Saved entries

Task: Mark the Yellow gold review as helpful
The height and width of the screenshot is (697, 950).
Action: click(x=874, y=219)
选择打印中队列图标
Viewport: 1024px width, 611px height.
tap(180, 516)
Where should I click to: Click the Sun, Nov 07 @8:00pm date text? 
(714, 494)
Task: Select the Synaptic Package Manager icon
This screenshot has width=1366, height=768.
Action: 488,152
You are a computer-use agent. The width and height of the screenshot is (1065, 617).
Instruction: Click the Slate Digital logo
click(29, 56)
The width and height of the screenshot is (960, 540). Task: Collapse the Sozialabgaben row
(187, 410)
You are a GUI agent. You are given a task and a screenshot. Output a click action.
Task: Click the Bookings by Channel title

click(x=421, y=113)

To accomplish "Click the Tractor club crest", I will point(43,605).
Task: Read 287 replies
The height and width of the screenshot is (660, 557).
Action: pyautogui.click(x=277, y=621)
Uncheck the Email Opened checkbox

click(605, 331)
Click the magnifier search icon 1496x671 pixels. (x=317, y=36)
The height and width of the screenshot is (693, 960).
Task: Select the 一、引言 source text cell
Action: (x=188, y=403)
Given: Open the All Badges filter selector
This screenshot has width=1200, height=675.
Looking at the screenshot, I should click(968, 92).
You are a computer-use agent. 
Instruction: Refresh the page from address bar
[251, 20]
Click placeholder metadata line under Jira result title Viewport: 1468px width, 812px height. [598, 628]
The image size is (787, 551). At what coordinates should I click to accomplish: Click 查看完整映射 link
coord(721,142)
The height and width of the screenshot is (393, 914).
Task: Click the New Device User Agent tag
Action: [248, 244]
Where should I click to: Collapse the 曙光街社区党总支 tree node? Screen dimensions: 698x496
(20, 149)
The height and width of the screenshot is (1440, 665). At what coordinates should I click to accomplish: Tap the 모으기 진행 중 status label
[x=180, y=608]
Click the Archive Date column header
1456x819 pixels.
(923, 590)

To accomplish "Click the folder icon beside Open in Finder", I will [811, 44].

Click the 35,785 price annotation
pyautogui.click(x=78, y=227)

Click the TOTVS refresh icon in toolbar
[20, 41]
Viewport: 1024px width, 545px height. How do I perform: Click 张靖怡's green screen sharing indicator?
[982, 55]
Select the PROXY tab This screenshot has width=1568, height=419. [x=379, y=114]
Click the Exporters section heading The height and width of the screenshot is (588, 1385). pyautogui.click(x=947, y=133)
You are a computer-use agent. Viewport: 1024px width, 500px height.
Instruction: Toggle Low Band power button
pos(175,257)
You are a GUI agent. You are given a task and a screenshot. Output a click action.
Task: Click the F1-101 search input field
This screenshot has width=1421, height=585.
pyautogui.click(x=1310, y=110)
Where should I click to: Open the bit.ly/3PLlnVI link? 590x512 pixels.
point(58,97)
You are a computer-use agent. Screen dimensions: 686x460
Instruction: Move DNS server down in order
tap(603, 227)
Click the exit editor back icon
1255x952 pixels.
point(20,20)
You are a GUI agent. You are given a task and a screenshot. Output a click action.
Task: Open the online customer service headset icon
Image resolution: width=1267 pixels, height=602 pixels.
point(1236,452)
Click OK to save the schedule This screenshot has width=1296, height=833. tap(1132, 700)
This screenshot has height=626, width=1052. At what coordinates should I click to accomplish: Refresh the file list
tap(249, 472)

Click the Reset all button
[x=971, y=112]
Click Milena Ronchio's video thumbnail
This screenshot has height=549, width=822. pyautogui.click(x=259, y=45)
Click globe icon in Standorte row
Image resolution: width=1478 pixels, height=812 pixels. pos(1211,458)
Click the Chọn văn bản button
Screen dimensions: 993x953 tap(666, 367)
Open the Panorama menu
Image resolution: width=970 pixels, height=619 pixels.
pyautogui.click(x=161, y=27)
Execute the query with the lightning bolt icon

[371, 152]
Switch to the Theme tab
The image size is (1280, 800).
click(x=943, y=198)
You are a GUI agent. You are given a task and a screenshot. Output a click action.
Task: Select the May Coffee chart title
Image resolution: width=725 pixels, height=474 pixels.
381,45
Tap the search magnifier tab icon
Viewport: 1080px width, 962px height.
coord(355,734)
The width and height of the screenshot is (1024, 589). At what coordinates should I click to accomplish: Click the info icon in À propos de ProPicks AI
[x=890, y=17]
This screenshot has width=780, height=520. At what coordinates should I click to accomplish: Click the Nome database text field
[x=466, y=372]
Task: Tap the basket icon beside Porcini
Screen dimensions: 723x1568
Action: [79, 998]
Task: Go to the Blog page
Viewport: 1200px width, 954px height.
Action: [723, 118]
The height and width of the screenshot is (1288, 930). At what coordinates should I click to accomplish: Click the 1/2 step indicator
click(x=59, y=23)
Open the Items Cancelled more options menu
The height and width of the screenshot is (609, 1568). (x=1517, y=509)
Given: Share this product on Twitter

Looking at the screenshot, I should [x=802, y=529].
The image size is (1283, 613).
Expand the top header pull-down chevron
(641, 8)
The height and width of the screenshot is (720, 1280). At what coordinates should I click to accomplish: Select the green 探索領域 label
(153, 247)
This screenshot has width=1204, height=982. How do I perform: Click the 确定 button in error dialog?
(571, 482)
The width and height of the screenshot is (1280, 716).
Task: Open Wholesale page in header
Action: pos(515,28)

• About this task: Locate "The image size is (1283, 613)." in the data above. Then repeat, exactly, its line and each line after it through the last, adding nothing.

• Answer to the problem:
The image size is (1283, 613).
Expand the top header pull-down chevron
(641, 8)
The height and width of the screenshot is (720, 1280). At what coordinates should I click to accomplish: Select the green 探索領域 label
(153, 247)
This screenshot has width=1204, height=982. How do I perform: Click the 确定 button in error dialog?
(571, 482)
The width and height of the screenshot is (1280, 716).
Task: Open Wholesale page in header
Action: pos(515,28)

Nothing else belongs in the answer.